#### DATA EXTRACT ####
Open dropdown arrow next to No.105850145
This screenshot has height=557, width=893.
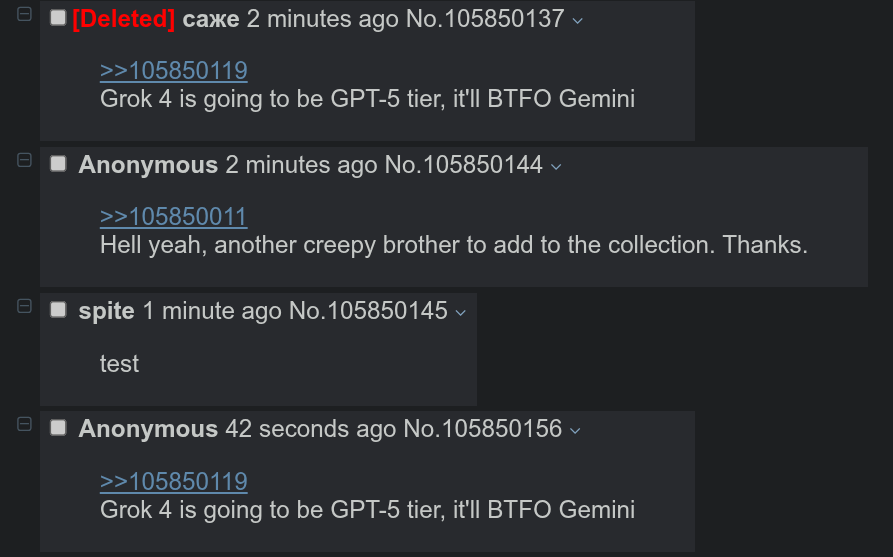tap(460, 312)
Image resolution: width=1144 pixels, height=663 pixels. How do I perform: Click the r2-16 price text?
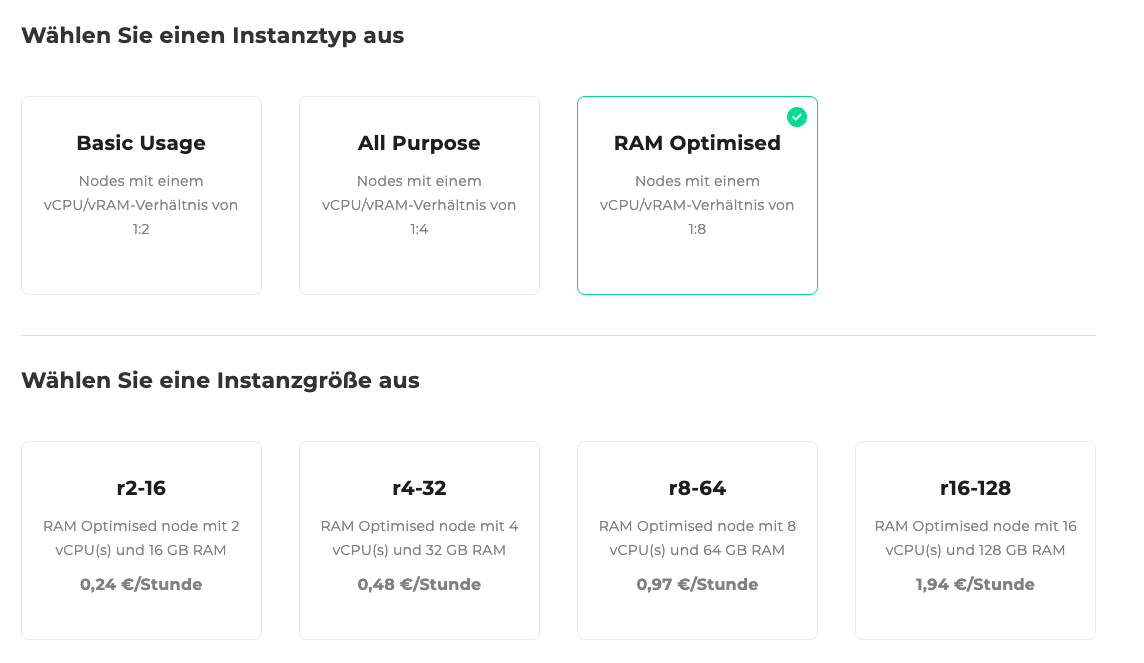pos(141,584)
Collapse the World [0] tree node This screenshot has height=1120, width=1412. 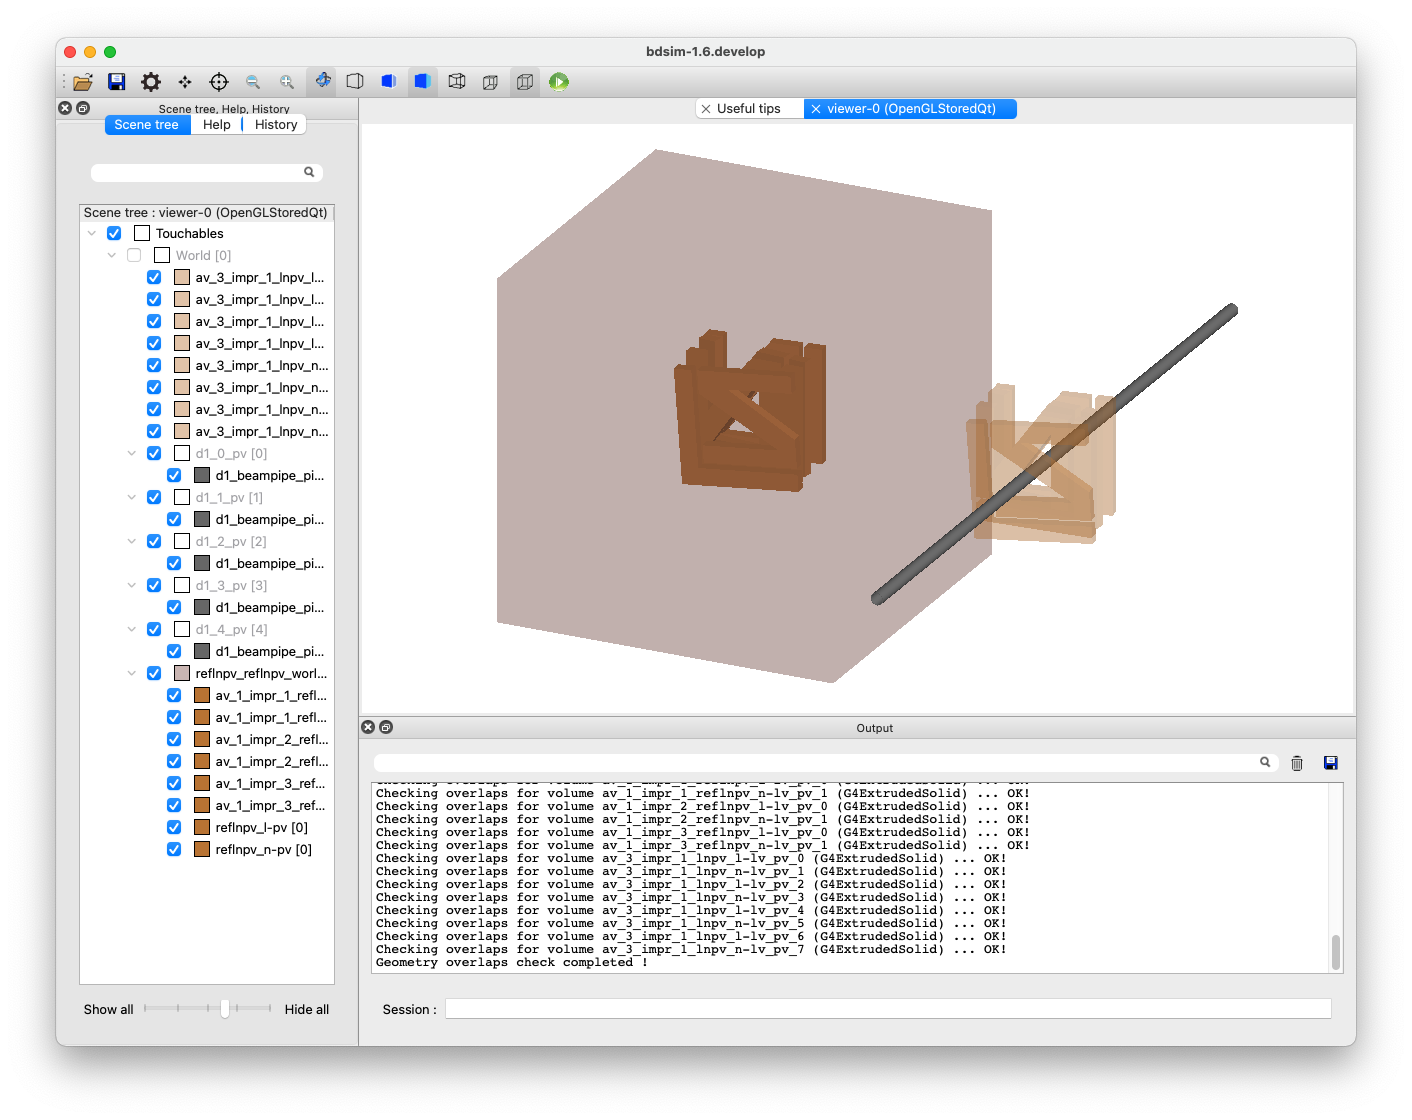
####
#### DATA EXTRACT ####
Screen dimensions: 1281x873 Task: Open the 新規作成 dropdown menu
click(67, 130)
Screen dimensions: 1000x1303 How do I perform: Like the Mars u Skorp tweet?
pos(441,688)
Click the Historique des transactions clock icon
####
Line for line, output the entries above from the line with "Image resolution: width=1144" to the line with "Collapse the World", both included, and nothing more. Skip pictures.

Image resolution: width=1144 pixels, height=663 pixels. How do I perform: Click the r2-16 price text?
pos(141,584)
Collapse the World [0] tree node This screenshot has height=1120, width=1412. 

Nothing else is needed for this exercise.